Shallow water hake (Merluccius capensis)
Von der Heyden et al. also determined genetic diversity of shallow-water hake, M. capensis, using mtDNA and microsatellites. Genetic diversity values of h=0.88 ± 0.02 and π = 0.006± 0.0036 were found. These values are consistent with a medium-low sensitivity rating as the species is commercially exploited. This species has greater genetic diversity than deep-water hake. The sensitivity score of medium-low is more suitable for this species than for deep-water hake.
Discussion
Genetic diversity measures are important to consider in conjunction with sensitivity analyses in order to investigate the true vulnerability of species and ensure that resources are used efficiently and effectively for conservation. For the 8 species listed above, we found that most of the genetic diversity measures were congruent with the sensitivity analysis scores. Species with high levels of genetic diversity were scored with high or medium-high sensitivity.

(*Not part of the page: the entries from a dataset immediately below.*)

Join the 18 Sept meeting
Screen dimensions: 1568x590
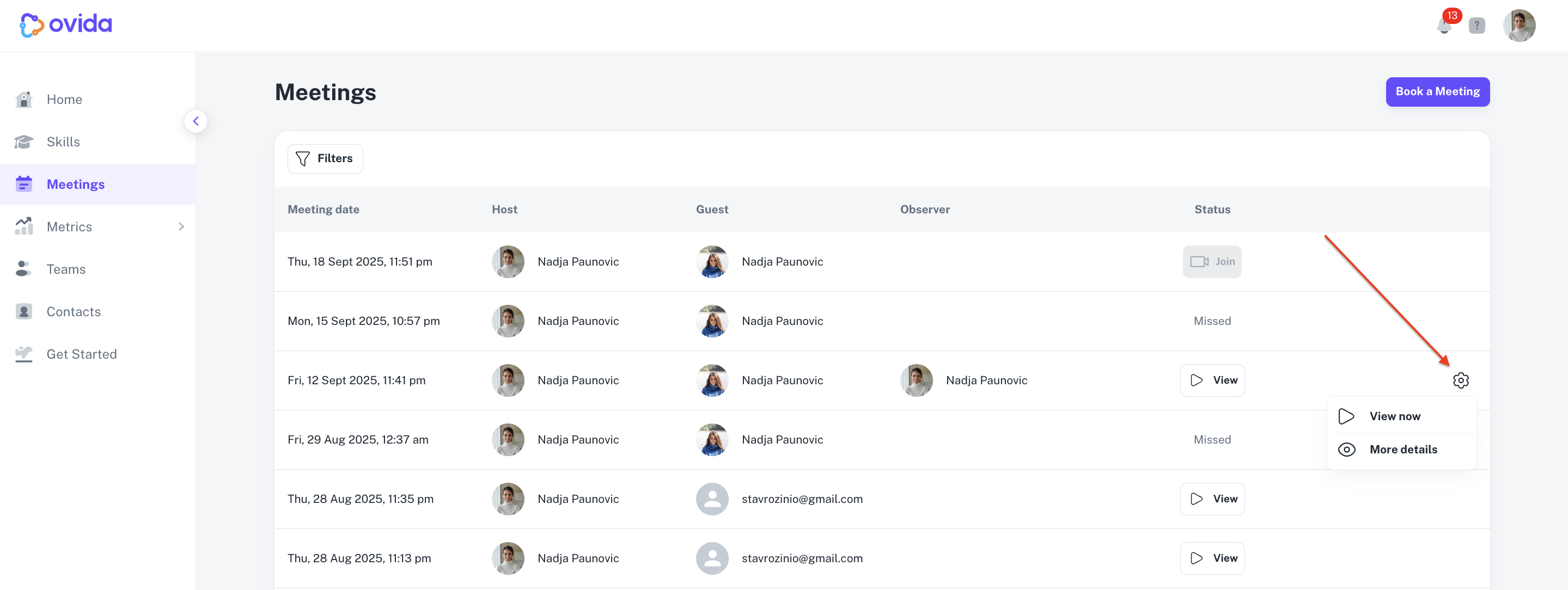[x=1211, y=262]
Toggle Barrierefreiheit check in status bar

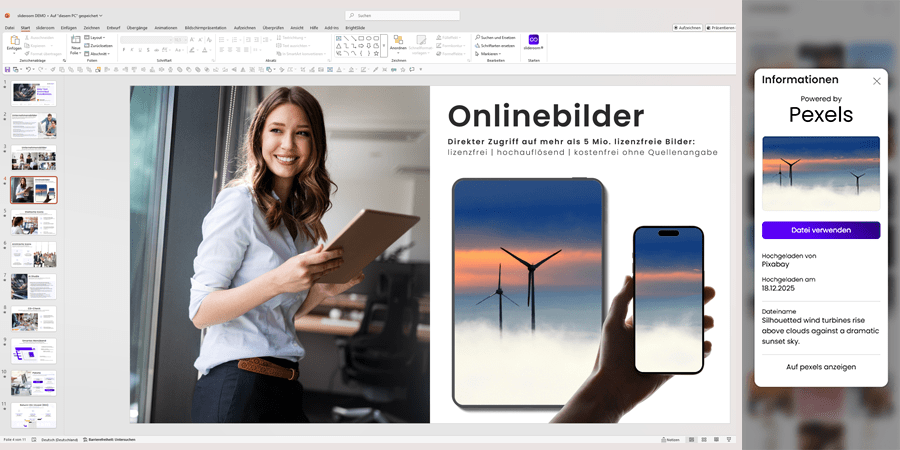pyautogui.click(x=110, y=439)
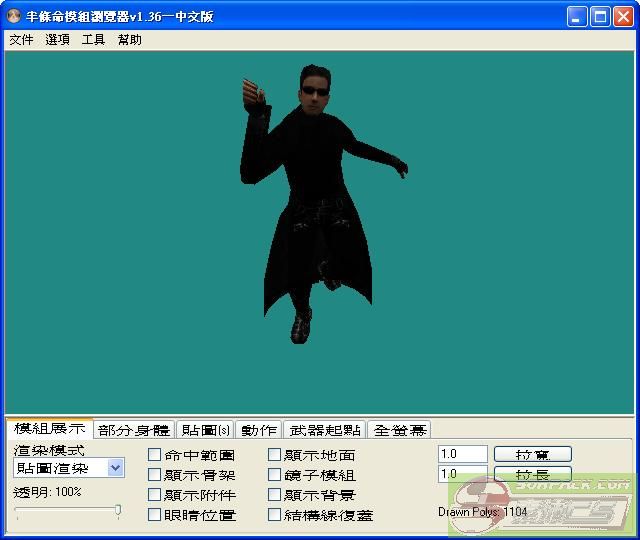Switch to the 部分身體 tab
Viewport: 640px width, 540px height.
[134, 430]
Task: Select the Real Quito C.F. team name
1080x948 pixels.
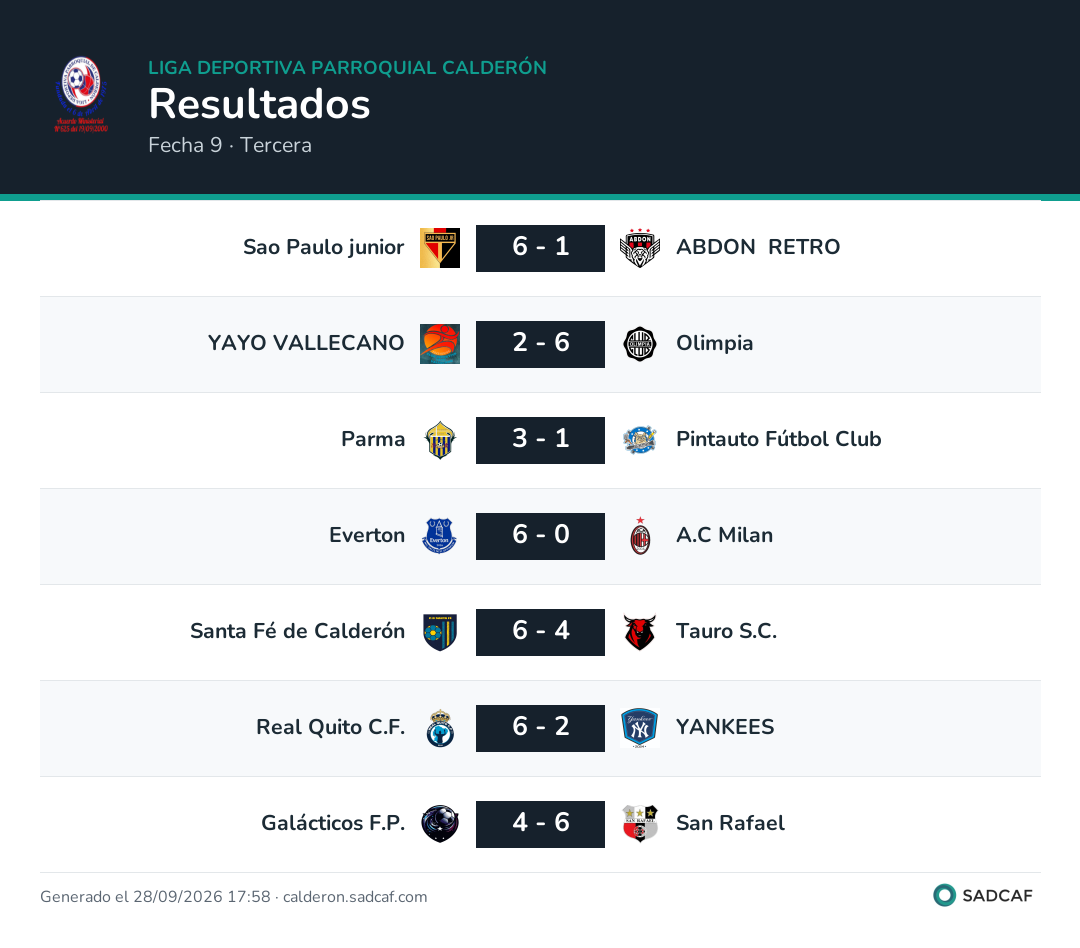Action: [x=331, y=727]
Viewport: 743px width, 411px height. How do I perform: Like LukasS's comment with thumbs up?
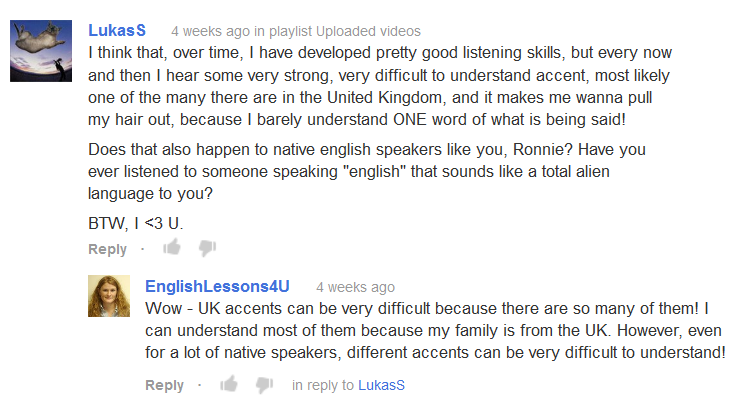(x=172, y=247)
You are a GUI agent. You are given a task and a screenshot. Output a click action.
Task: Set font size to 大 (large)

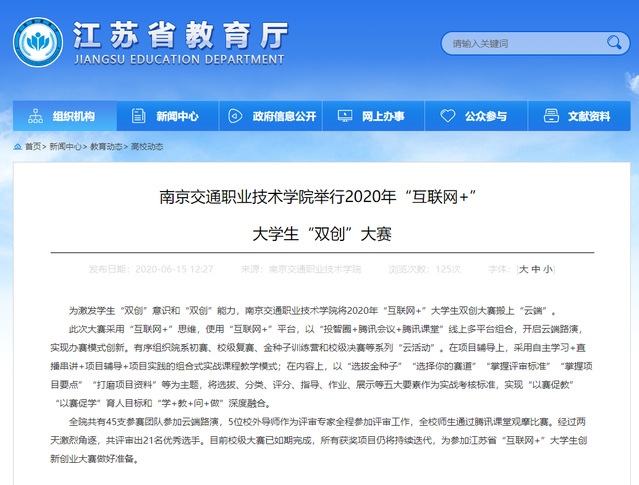[x=524, y=269]
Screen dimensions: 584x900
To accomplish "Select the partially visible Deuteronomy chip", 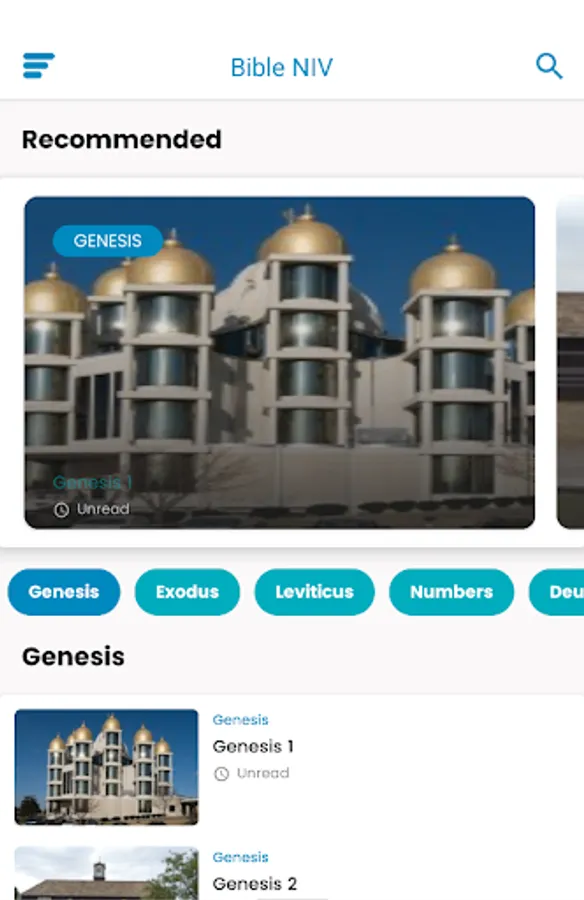I will (x=556, y=592).
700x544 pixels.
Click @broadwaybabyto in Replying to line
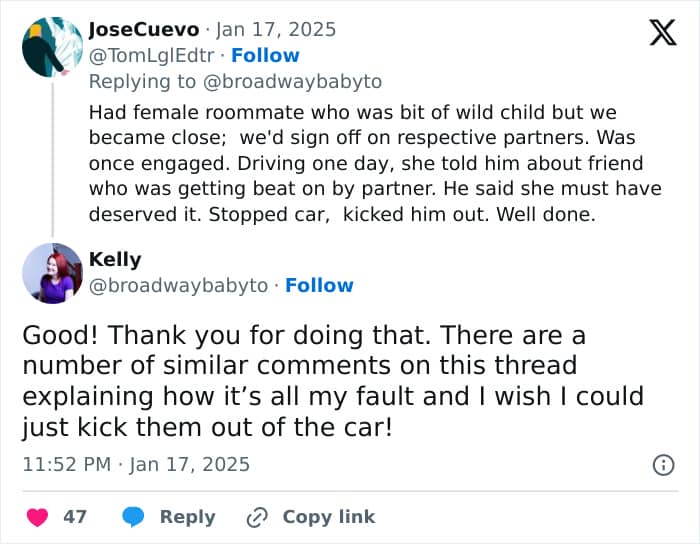click(292, 82)
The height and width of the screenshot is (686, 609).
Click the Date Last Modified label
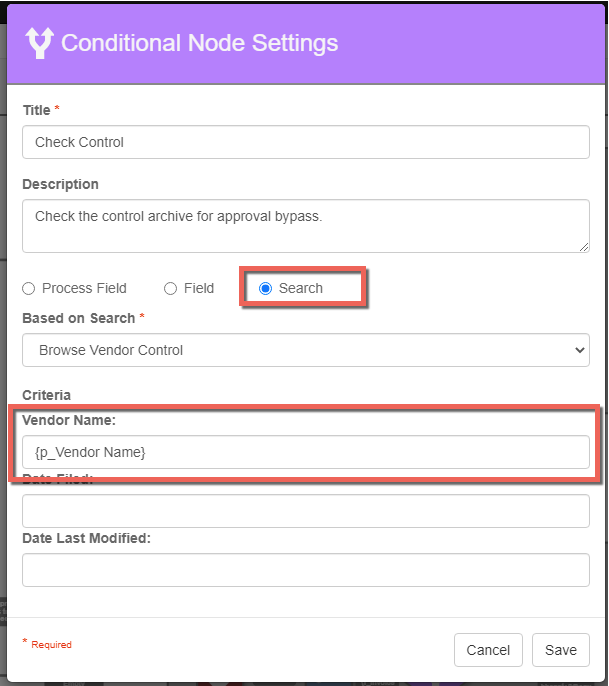pyautogui.click(x=86, y=538)
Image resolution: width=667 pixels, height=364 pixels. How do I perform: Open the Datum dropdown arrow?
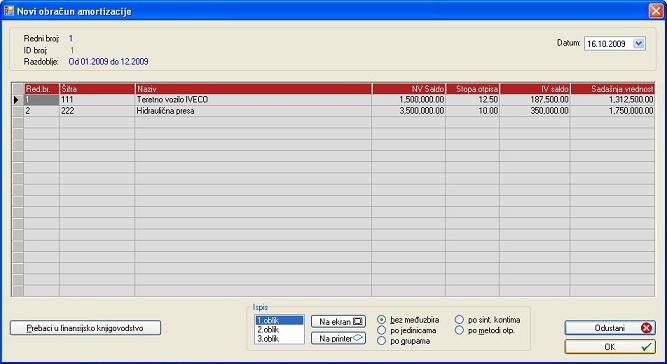coord(638,43)
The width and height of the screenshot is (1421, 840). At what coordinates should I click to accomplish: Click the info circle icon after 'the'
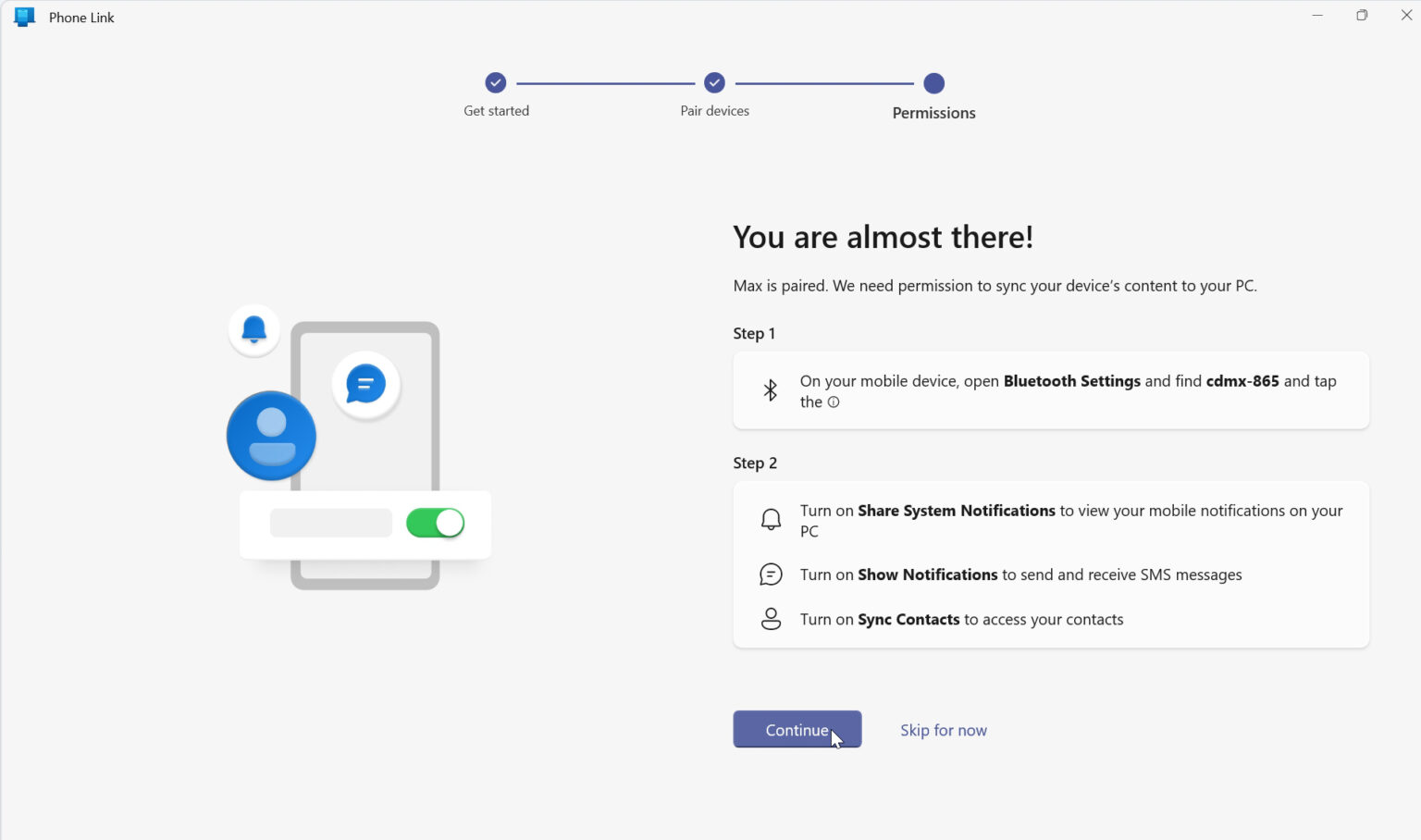tap(834, 402)
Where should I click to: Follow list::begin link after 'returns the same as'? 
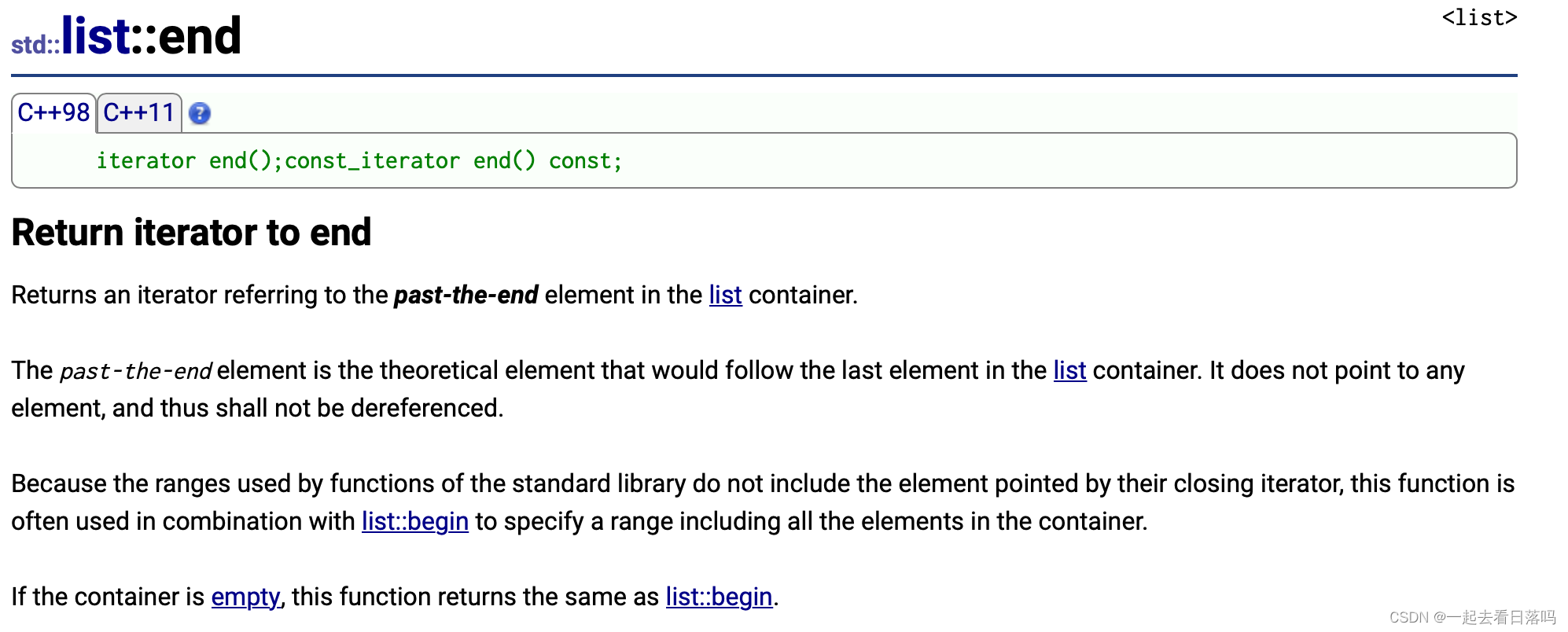pyautogui.click(x=719, y=597)
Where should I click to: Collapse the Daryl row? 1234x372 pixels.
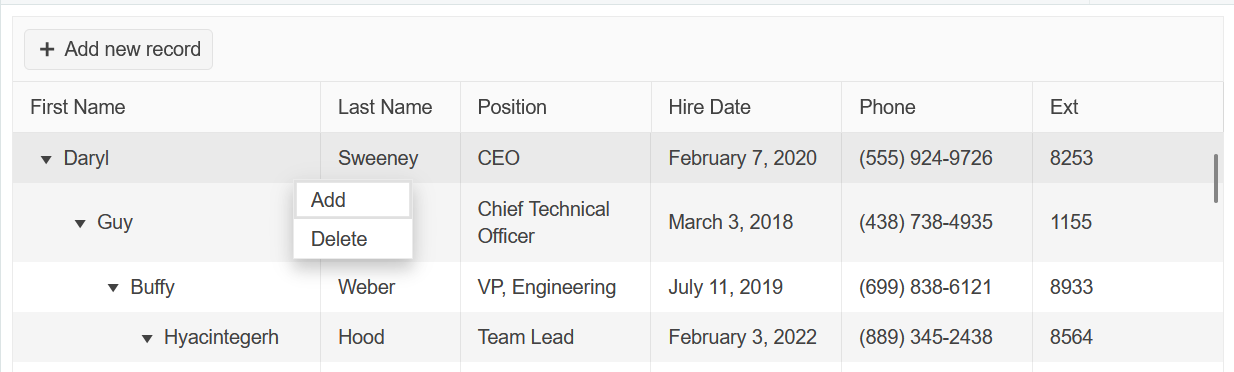(x=46, y=159)
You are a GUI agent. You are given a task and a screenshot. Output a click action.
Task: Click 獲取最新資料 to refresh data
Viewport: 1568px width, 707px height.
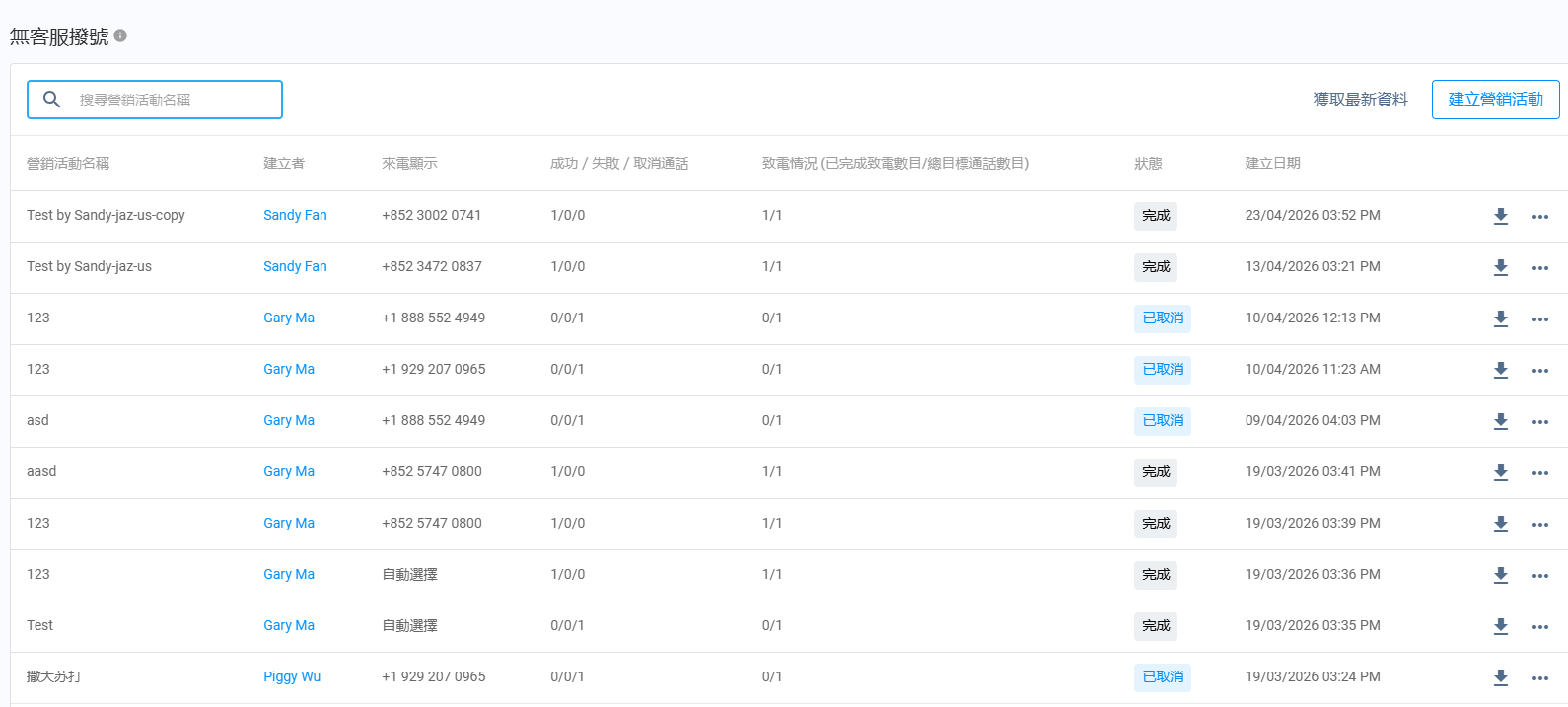(x=1361, y=100)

However, the black musselcracker and West Coast rock lobster had low genetic diversity measures but were given medium-high sensitivity scores. In these cases, it can be seen that genetic analyses alone would have been insufficient to determine whether these species require protection. The sensitivity analyses revealed exceptionally high exploitation of these species resulting in high sensitivity to climate change as well as a decline in genetic diversity with ongoing exploitation. While sensitivity analyses are useful and are based on various traits such as abundance and phenology, genetic approaches are further elaborative. Genetics analyses are useful in accounting for the genetic structure of populations based on life history (Galarza et al., 2009). It is important to consider the unique sensitivities and evolutionary and genetic histories of each species for the development of good conservation planning particularly in marine conservation and the use of MPAs. Population genetics analyses are vital to the establishment of more effective MPAs as they can be used to estimate gene flow and connectivity between MPAs, identify areas of special interest for protection, and be used to analyse and improve existing MPAs (von der Heyden at al., 2009). This will improve the protection of commercially exploited species in order to replenish fish stocks for future sustainable use if used correctly in conjunction with sensitivity analyses.
Conclusion
Due to a multitude of anthropogenic effects and the onset of climate change it has become increasingly important to protect species, especially those that we rely on, from extinction at local and global scales. Intuitively, it would be beneficial to combine various tools used for conservation planning to improve conservation and identify deficient areas. We found that genetic diversity measures were helpful in elucidating sensitivity scores for the 8 species chosen. We also found that although both tools are powerful, their combined use can lead to improved conservation planning. The use of genetic analyses in conjunction with sensitivity analyses can be used to improve conservation of marine ecosystems and subsequently, individual species with high economic value.